==== TRECHO PARA LEITURA ====
Muito interessante, conforme o Sumário, que a Autora tenha aberto uma seção O Direito Achado no Jornal (p. 49-55). Assim que ela indica, na sequência de seu argumento, que ao “compreender que o Direito se constrói nas ruas, dentro da concepção de Roberto Lyra Filho e José Geraldo [de] Sousa Junior, encontramos o Direito que se constrói nos jornais, entendido como meio de comunicação de massa e, portanto, plataforma para compartilhamento e difusão, o que resulta, em última instância, na própria construção de um espaço público etéreo, mas que se concretiza ao balizar as lutas sociais travadas na rua”.
Reproduzo aqui o fecho de meu comentário sobre a sua dissertação, para reafirmar o meu sentimento de que Luiza Penido, com seu trabalho sensível, traz com delicadeza, e não só com esse gesto, um arremate para sua obra que vale como um desagravo, algo que ela traduz no mesmo sentimento de injustiça que move o Autor de sua estima, e que o projeta, diz um de seus interpretes, para o “máximo de espírito do tempo e da consciência possível com relação à sua época”. Ou, tal como ela inscreve na sua apresentação do livro que, “ao enfocar o perfil cronista e humanista de Drummond, o livro revela como os direitos humanos estão consistente e recorrentemente presentes nas crônicas do autor, constituídas por entrelinhas comprometidas com valores democráticos e libertários que foram difundidos no café da manhã de leitoras e leitores brasileiros durante o período de autoritarismo”.
====
- [TAREFA A REALIZAR]
Responda às perguntas abaixo com base no trecho sobre a obra de Luiza Penido.
1. Que título tem a seção que a Autora abriu, conforme o Sumário?
2. Que perfil de Drummond o livro enfoca, segundo a apresentação escrita por ela?
3. Em que período os valores democráticos e libertários foram difundidos no café da manhã de leitoras e leitores brasileiros?
O material não é necessário para esta tarefa.
==== LINHAS DE DADOS ====
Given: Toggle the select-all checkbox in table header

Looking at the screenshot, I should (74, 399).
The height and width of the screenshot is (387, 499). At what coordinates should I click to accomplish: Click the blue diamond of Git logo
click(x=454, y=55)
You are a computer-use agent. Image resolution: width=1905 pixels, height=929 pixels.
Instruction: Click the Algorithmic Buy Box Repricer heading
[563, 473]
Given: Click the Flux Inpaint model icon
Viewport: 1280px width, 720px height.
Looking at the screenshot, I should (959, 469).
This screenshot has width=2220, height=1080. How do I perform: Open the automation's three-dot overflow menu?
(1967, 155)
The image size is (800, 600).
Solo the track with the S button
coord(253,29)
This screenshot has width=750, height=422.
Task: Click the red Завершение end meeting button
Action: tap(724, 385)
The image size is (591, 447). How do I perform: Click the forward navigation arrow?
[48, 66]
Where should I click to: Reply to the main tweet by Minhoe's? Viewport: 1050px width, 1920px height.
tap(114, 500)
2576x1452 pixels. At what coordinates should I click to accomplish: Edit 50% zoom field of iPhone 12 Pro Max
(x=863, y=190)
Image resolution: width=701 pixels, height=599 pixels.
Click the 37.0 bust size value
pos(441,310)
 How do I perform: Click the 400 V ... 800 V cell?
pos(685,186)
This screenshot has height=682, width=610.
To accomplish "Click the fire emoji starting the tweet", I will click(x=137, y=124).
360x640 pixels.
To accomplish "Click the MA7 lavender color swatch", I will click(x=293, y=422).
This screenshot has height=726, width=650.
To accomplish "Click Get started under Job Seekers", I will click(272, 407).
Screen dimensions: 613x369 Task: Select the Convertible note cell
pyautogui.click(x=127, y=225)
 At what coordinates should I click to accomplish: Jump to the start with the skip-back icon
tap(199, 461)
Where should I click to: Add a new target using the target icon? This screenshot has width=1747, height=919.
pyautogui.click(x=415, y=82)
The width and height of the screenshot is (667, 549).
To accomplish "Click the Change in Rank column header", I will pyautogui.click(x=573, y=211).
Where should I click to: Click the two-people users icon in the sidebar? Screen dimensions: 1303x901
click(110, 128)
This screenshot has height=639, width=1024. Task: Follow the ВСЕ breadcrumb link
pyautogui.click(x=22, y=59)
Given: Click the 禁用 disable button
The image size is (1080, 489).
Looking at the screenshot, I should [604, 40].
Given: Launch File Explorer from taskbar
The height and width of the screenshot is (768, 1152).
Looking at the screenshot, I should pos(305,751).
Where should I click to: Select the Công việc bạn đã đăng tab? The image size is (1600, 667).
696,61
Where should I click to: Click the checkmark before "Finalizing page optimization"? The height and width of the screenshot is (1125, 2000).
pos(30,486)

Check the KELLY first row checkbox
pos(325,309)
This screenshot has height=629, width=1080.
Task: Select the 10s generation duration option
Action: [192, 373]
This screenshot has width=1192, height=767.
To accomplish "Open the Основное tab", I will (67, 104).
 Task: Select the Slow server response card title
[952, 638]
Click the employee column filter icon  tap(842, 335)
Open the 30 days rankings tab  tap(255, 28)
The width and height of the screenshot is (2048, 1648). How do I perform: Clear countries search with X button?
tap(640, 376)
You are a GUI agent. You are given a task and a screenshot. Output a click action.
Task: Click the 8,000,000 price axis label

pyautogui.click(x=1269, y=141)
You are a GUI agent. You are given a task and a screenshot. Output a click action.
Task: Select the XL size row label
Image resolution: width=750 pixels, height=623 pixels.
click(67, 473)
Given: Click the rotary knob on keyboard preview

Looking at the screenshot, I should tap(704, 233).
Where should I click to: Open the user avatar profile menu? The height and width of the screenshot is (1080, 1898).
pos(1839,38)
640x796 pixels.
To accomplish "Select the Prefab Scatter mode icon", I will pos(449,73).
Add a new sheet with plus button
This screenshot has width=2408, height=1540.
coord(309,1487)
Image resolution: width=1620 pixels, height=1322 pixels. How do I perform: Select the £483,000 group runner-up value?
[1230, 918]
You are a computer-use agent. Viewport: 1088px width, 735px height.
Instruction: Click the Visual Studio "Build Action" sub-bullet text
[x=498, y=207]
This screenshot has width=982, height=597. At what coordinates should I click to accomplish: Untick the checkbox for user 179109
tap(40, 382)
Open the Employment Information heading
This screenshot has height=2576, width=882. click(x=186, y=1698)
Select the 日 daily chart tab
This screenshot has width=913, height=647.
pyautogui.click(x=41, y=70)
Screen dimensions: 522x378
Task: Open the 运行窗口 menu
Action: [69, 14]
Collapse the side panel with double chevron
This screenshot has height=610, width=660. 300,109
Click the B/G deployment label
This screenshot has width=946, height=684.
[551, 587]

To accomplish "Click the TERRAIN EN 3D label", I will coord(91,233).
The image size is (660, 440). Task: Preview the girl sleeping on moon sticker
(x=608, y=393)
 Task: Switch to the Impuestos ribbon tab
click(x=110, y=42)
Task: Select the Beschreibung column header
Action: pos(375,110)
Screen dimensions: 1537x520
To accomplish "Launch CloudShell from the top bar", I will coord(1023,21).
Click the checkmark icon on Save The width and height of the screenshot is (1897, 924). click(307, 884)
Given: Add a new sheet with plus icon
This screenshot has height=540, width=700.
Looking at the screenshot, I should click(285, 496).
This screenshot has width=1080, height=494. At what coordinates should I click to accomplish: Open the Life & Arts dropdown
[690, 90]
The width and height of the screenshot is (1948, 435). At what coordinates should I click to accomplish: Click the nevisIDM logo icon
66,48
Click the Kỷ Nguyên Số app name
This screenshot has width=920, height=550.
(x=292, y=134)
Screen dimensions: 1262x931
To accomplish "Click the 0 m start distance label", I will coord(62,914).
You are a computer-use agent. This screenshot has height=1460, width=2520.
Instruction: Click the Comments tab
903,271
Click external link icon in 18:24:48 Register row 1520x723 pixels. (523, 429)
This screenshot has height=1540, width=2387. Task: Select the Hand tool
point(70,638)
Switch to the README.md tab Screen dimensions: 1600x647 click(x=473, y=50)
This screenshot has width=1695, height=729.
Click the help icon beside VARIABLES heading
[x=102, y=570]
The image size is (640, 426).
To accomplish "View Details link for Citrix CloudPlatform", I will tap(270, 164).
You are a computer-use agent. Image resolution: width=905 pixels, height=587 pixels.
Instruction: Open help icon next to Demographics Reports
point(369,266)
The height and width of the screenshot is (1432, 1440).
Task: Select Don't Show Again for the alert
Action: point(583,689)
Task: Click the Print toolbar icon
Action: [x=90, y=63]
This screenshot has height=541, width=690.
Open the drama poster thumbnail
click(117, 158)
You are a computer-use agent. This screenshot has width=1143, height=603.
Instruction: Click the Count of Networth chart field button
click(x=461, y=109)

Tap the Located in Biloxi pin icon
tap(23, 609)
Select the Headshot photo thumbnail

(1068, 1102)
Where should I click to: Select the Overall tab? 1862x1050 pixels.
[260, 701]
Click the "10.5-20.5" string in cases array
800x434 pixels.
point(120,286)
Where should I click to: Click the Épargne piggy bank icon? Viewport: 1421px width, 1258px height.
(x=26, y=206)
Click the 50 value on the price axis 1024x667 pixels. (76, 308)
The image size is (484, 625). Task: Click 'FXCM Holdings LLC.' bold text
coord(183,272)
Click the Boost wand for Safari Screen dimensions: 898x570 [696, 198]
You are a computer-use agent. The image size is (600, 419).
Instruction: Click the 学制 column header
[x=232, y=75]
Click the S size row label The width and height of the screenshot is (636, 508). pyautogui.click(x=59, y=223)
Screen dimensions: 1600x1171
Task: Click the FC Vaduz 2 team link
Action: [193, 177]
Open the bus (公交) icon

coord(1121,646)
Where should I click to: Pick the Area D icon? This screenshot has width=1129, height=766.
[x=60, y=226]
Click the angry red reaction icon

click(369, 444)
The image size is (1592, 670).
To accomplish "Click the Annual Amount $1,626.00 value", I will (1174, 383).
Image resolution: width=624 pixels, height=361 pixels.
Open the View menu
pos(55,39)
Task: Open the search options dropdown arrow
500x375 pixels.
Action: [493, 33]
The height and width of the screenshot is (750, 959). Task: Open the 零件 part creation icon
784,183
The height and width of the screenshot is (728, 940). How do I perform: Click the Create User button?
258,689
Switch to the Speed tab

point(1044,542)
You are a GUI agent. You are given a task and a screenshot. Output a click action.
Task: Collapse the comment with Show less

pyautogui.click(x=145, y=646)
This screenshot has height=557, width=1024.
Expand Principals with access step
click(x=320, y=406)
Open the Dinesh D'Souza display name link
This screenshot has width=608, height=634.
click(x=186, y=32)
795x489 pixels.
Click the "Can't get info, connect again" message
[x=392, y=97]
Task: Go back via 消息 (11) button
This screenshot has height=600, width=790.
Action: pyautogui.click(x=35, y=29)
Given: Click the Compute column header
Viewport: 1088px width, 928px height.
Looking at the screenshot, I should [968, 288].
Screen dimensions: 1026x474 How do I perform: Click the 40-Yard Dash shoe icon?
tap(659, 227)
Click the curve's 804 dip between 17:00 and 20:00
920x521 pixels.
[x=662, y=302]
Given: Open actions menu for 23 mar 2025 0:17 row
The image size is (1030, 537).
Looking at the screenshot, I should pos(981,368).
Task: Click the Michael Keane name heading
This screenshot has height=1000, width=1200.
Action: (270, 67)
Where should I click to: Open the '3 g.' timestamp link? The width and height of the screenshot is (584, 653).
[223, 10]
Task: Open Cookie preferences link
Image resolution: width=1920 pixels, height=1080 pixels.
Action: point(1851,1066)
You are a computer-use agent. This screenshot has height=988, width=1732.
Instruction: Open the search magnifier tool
====
- [RESULTADO DA TAREFA]
1. O Direito Achado no Jornal (p. 49-55).
2. O perfil cronista e humanista.
3. Durante o período de autoritarismo.